Justice N. Anand Venkatesh said a stern message must be sent to medical institutions which admit ineligible students through dubious methods, year after year, by taking advantage of the delay in the commencement of the counselling process and the deadline fixed by the Supreme Court for completing admissions. Such an attitude would not be tolerated by the courts and such cases would not be dealt with “kid gloves,” he added.

“Every year, this court is able to see that there is a huge delay even to start the first round of counselling… It is not known as to whether such a confusion is created for any valid reasons or it is intentionally done to help the self-financing institutions to take advantage of the last minute chaos and admit candidates on their own,” the judge said.

Colleges asked to pay

He also imposed a total cost of ₹30 lakh on Arupadai Veedu Medical College, Vinayaka Mission Medical College, Mahatma Gandhi Medical College and Research Institute, Sri Manakula Vinayakar Medical College and Hospital, Venkateswara Medical College and Hospital, and Pondicherry Institute of Medical Sciences, all in Puducherry, for having admitted the 65 doctors in the PG courses in violation of the norms.

The Medical Council of India (MCI) itself had directed the six institutions to discharge all 65 candidates.
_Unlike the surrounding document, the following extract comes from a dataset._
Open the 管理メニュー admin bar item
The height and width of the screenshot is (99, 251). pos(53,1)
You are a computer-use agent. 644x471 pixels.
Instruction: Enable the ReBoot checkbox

However, they had approached the High Court and obtained an interim stay of the discharge orders in 2018. While granting the stay, the court had obtained an undertaking from the students that they would not claim any equity if the writ petitions were taken up for final disposal after they complete their studies.

“Therefore, even though the dismissal of these writ petitions is going to cause great damage to their careers, it is something which is not totally unexpected” the judge said. He added that it was nevertheless a painful exercise for him to pass such an order after they had completed their course.
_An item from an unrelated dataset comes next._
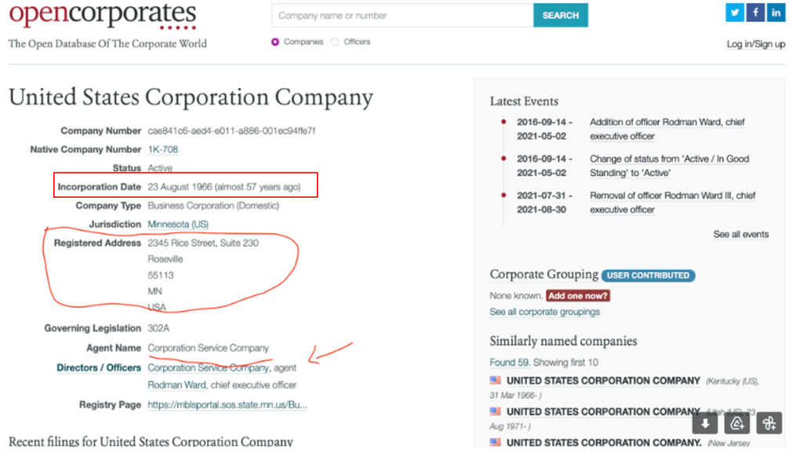Screen dimensions: 803x452
Task: Click the pinwheel add overlay icon
Action: click(x=769, y=424)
He said the blame was on the students, too, since they did not evince interest in conducting the cases after obtaining the interim orders. It was only when they were prevented from writing the final examinations that the doctors wanted the cases to be resurrected. “It is seen that the institutions and the candidates had taken a calculated risk and having undertaken such a risk, they must also be prepared for the consequences,” he observed.
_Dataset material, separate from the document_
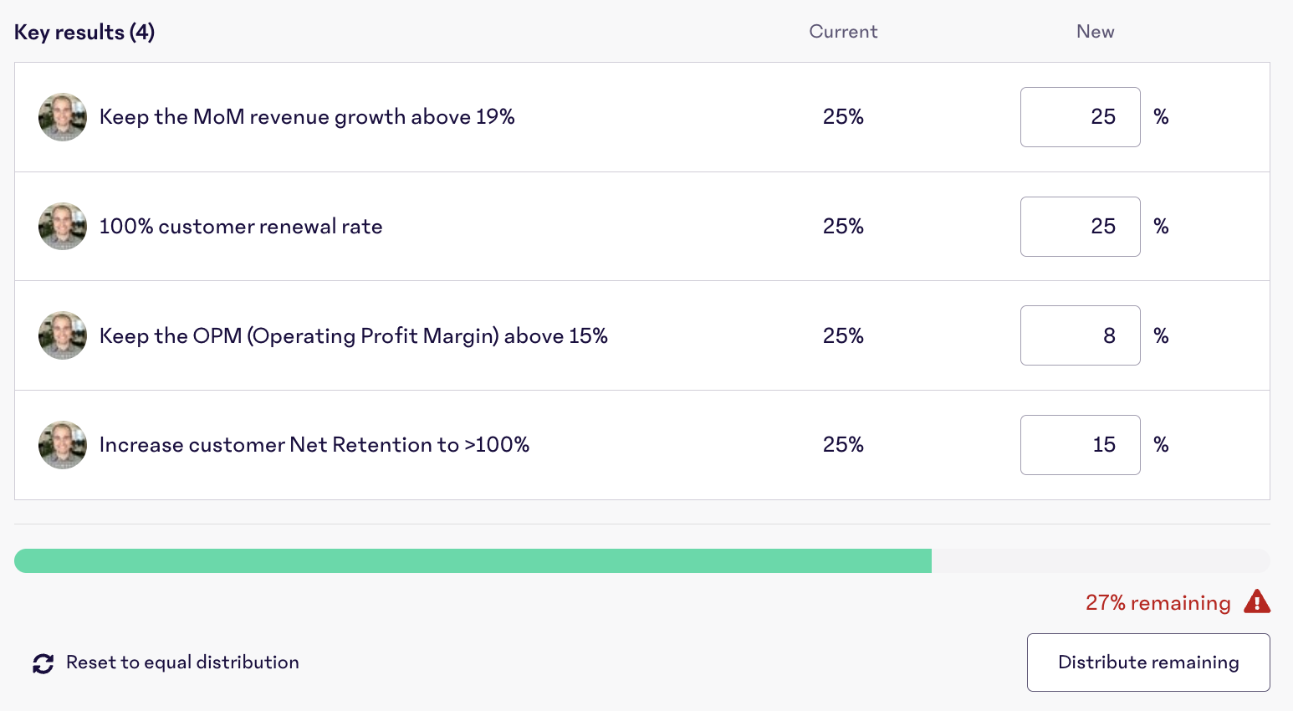
Task: Click the 100% customer renewal rate title
Action: (241, 227)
Authoring a 134-page judgment, Justice Venkatesh said a part of the mistake was also on the courts that grant interim orders in college admission-related cases every year and take up those cases for final hearing only after students complete their courses. He said a cue must be taken from the present case and courts must give priority to such cases and dispose them at the earliest so that students need not waste their precious time.